That's because the art history professor is probably the only person for miles who could sit behind the keyboard inside Shafer Tower and pound out a recognizable tune.

Rarick studied carillon performance at the University of Kansas while he worked toward his doctorate in art history.

"I was basically being something of an opportunist," he said. "They have a very good carillon program there, with a world-renowned instructor. I was never going to have that chance again."

A carillon, or a set of 23 or more cast-bronze bells, is the world's largest musical instrument  and the only one played exclusively outdoors to a public arena. With only 150 of the instruments in the United States, programs in their performance and jobs as professional carillonneurs are rare.

"It's a very peculiar instrument," he said. "The player is sitting indoors but the instrument is outdoors. Paradoxically, it's the most public and private of instruments, because you have the potential to reach a very large audience. But it's also the only performance where you don't see your audience. There's no feedback."

Unlike bells that swing back and forth and produce sound when the clapper hanging inside strikes the sides, carillon bells are stationary. The clappers are controlled through a mechanical process. Striking the keyboard---really a set of large wooden batons---pulls cables to set the clappers in motion.

One song could wear you out, Rarick said.

"The keyboard isn't like an organ keyboard. The keys are too big to use just your fingers," he said. "You play each note with your entire hand. You're using large muscles to play."

Carillonneurs must also use their feet to hit certain chords, Rarick said.

"It becomes very athletic. I've seen performers practically pulling themselves off the bench as they play," he said.
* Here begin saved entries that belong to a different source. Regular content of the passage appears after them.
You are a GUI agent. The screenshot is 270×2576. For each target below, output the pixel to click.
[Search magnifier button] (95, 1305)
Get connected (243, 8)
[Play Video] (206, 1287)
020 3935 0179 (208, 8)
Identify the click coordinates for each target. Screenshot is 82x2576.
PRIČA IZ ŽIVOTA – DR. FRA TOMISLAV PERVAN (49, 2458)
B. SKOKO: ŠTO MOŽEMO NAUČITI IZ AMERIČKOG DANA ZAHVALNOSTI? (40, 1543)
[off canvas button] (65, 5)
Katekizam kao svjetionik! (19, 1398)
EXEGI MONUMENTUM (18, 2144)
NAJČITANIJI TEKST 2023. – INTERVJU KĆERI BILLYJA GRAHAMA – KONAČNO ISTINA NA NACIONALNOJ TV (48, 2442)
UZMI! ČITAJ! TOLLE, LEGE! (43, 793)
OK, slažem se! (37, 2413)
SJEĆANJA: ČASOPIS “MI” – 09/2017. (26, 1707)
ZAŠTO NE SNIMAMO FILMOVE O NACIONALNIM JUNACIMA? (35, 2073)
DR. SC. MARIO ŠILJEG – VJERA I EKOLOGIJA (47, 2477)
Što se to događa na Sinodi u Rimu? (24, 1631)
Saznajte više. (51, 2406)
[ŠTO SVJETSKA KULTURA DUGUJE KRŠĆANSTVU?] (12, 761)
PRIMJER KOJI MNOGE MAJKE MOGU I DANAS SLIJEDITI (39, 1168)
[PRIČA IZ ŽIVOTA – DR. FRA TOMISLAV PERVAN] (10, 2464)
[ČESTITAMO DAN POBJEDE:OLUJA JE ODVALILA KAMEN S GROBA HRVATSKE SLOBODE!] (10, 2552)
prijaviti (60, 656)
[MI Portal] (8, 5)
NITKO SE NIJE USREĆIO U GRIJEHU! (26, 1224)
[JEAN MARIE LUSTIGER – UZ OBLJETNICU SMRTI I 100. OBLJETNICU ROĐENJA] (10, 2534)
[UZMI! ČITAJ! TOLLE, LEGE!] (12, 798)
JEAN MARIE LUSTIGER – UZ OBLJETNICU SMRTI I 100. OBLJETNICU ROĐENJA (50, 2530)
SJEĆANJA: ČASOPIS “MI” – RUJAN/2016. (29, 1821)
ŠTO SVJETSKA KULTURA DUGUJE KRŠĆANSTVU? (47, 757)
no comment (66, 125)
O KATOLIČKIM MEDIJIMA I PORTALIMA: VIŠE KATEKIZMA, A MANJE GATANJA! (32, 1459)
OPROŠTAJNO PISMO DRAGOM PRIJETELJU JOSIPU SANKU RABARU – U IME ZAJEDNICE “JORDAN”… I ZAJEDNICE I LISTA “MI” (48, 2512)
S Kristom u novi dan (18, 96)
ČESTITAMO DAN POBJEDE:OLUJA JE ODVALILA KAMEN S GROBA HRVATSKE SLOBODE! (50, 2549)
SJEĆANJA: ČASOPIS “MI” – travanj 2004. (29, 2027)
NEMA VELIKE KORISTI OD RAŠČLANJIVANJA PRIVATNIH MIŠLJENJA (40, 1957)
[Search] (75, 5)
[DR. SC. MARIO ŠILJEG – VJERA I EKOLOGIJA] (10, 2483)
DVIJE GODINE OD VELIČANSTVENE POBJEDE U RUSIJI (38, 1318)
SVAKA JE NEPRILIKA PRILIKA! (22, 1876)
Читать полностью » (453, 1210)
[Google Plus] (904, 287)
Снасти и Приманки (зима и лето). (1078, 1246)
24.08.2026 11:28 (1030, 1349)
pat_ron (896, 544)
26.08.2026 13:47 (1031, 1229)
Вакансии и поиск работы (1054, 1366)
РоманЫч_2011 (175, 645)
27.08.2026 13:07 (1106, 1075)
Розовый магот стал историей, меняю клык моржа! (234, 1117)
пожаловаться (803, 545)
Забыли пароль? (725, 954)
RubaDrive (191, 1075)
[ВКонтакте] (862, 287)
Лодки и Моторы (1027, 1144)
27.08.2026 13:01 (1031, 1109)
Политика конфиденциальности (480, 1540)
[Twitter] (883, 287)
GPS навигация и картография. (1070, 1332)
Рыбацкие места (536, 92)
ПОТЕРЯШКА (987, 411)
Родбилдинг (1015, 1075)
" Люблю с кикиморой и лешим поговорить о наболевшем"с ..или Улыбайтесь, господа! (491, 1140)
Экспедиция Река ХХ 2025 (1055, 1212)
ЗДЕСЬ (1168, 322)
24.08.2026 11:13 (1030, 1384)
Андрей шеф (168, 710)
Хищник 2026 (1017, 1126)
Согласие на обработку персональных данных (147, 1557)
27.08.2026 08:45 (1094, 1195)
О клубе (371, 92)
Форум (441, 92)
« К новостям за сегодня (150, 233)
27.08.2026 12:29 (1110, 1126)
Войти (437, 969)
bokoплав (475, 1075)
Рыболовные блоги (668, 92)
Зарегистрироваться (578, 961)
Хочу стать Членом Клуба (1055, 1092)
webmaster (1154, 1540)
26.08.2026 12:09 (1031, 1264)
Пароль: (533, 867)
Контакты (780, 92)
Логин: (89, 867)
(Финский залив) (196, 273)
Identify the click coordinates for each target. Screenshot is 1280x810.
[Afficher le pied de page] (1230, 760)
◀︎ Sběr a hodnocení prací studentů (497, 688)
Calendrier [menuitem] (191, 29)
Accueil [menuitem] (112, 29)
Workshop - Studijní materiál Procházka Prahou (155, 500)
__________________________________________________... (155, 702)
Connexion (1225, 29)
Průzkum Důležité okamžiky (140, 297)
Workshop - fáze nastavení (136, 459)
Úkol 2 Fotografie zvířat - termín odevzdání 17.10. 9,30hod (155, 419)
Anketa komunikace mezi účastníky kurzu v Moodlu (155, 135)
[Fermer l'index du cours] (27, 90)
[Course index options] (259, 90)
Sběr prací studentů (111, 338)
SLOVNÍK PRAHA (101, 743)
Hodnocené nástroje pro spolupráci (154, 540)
Some towers have showers near the playing cabin, Rarick said. Ball State did not include this feature.

Musically the instrument is very different from others in that it has an extraordinary range from loud to soft notes, depending upon how much force the carillonneur uses to play.

It also has a range in the response time from the clappers. Smaller or treble bells have small clappers about the size of golf balls, and larger or bass bells have massive clappers.

"There is a delay in the response of those clappers because the carillonneur has to use strength to get the motion started," Rarick explained. "You have to be able to anticipate that delay to make the sounds match up the way you want them to. It goes against all your instincts."

And there's so little privacy for mistakes.

Many carillons have practice keyboards on campus, as Ball State will. These instruments are similar to xylophones in size and sound.

"All that does is get your hands and feet in the right place," Rarick said. "For everyone there comes a time when the teacher says, ‘Well, are you ready to go upstairs?' Everyone's going to hear you. There's no such thing as keeping your secrets. This is not for the faint of heart."

Rarick, an occasional free-lance organist, studied the instrument for a year but does not consider himself a carillonneur.

Still, he can't wait to get his hands on Ball State's new carillon. The instrument, made of 48 French-made, custom-cast and individually-tuned bells, and the tower which will house it will be completed in spring of 2001. Rarick served on the project planning committee.

"Oh, yeah," he said. "It'll be fun. It's been years since I played, so I'm really rusty. Luckily, simple music sounds beautiful coming from a carillon."